### Trecho fornecido
★ ★ ★ ★ ★

Neste poema de Leminski, a figura materna é glorificada como quase mística. O autor cria um cenário em que a mãe consegue fazer tudo de maneira extraordinariamente simples.
O poema é uma homenagem às mães, mas também serve como uma ocasião para colocarmos em discussão se as tarefas domésticas são mesmo tão simples e prazerosas ou se são historicamente impostas principalmente às mulheres e mães. Com isso, fica evidente a necessidade de buscarmos formas de dividir melhor esse trabalho entre todos os membros de uma família.
7. Eternamente - Drummond
Por que Deus permite
Que as mães vão-se embora?
Mãe não tem limite
É tempo sem hora
Luz que não apaga
Quando sopra o vento
E chuva desaba
Veludo escondido
Na pele enrugada
Água pura, ar puro
Puro pensamento
Morrer acontece
Com o que é breve e passa
Sem deixar vestígio
Mãe, na sua graça
É eternidade
Por que Deus se lembra
Mistério profundo
De tirá-la um dia?
Fosse eu rei do mundo
Baixava uma lei
Mãe não morre nunca
Mãe ficará sempre
Junto de seu filho
E ele, velho embora
Será pequenino
Feito grão de milho
No poema "Mãe", presente em "Lição de Coisas", de Carlos Drummond de Andrade, publicado em 1962, a figura materna é retratada como um símbolo de eternidade, que liga o ser humano à natureza e é uma presença constante na vida de seu filho ou filha.
O escritor questiona a Deus por que as mães têm de partir, afirmando que o amor por elas nunca desaparece, que não importa quanto tempo passe, o laço de afeto será eterno.

★ ★ ★ ★ ★

### Dados armazenados
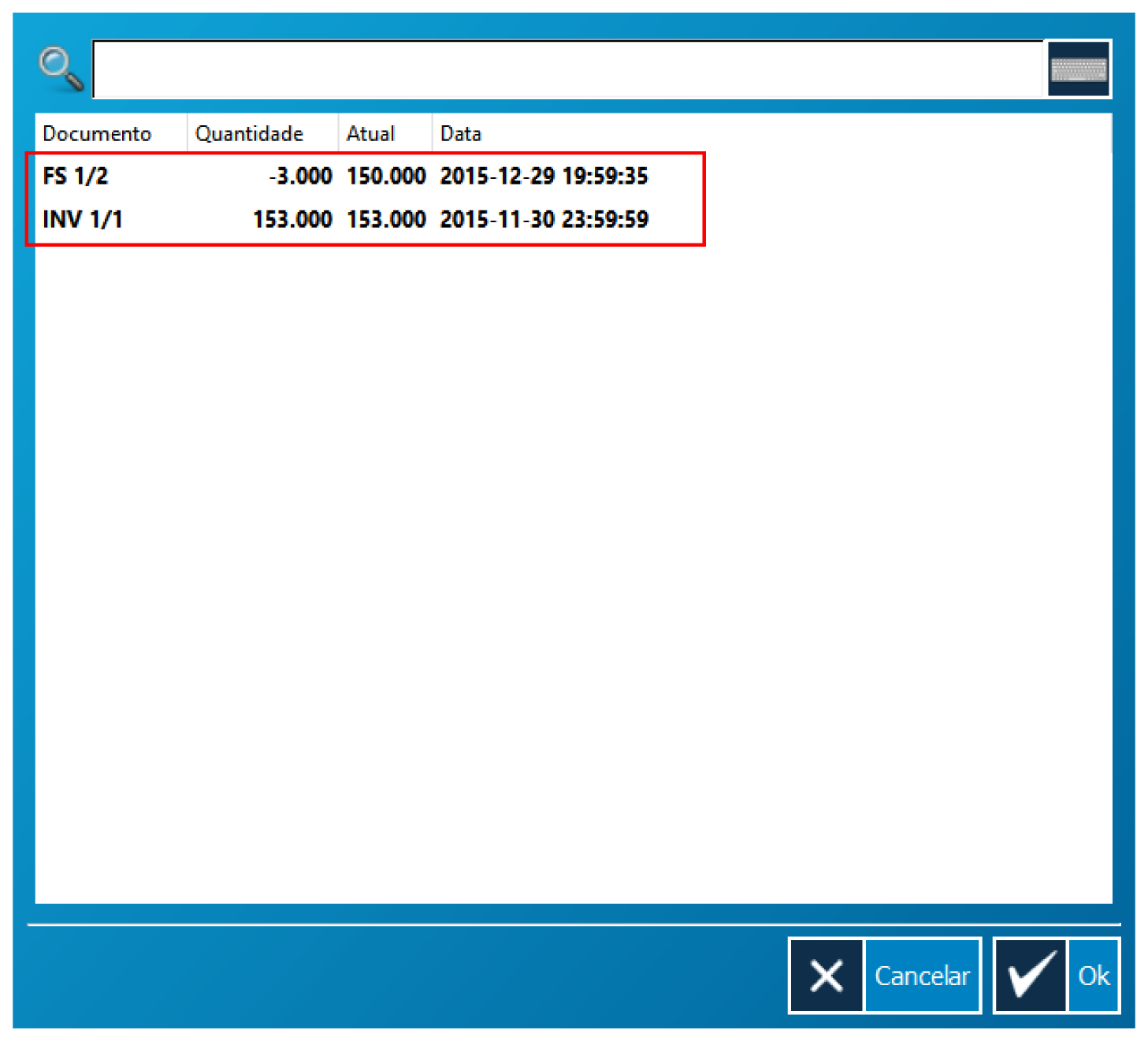The height and width of the screenshot is (1041, 1148).
Task: Click the magnifying glass search icon
Action: pos(61,69)
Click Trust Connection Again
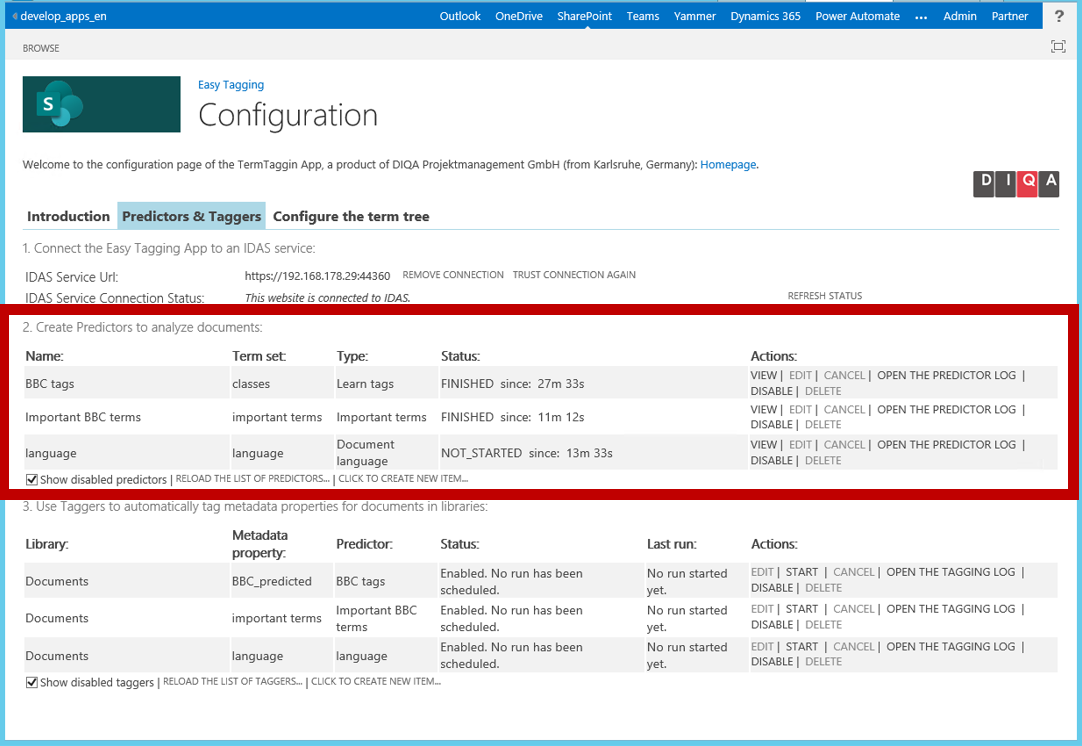 [x=574, y=275]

★ ★ ★ ★ ★

### Objetivo da tarefa
Retome o trecho sobre os poemas em homenagem às mães e dê-lhe continuidade a partir da última frase apresentada. Os registros provêm de uma fonte distinta da do trecho.

### Problema resolvido
8. Vinícius de Moraes e Minha Mãe
Minha mãe, minha mãe, eu tenho medo
Tenho medo da vida, minha mãe.
Canta a doce cantiga que cantavas
Quando eu corria doido ao teu regaço
Com medo dos fantasmas do telhado.
Nina o meu sono cheio de inquietude
Batendo de levinho no meu braço
Que estou com muito medo, minha mãe.
Repousa a luz amiga dos teus olhos
Nos meus olhos sem luz e sem repouso
Dize à dor que me espera eternamente
Para ir embora. Expulsa a angústia imensa
Do meu ser que não quer e que não pode
Dá-me um beijo na fronte dolorida
Que ela arde de febre, minha mãe.
Aninha-me em teu colo como outrora
Dize-me bem baixo assim: — Filho, não temas
Dorme em sossego, que tua mãe não dorme.
Dorme. Os que de há muito te esperavam
Cansados já se foram para longe.
Perto de ti está tua mãezinha
Teu irmão, que o estudo adormeceu
Tuas irmãs pisando de levinho
Para não despertar o sono teu.
Dorme, meu filho, dorme no meu peito
Sonha a felicidade. Velo eu.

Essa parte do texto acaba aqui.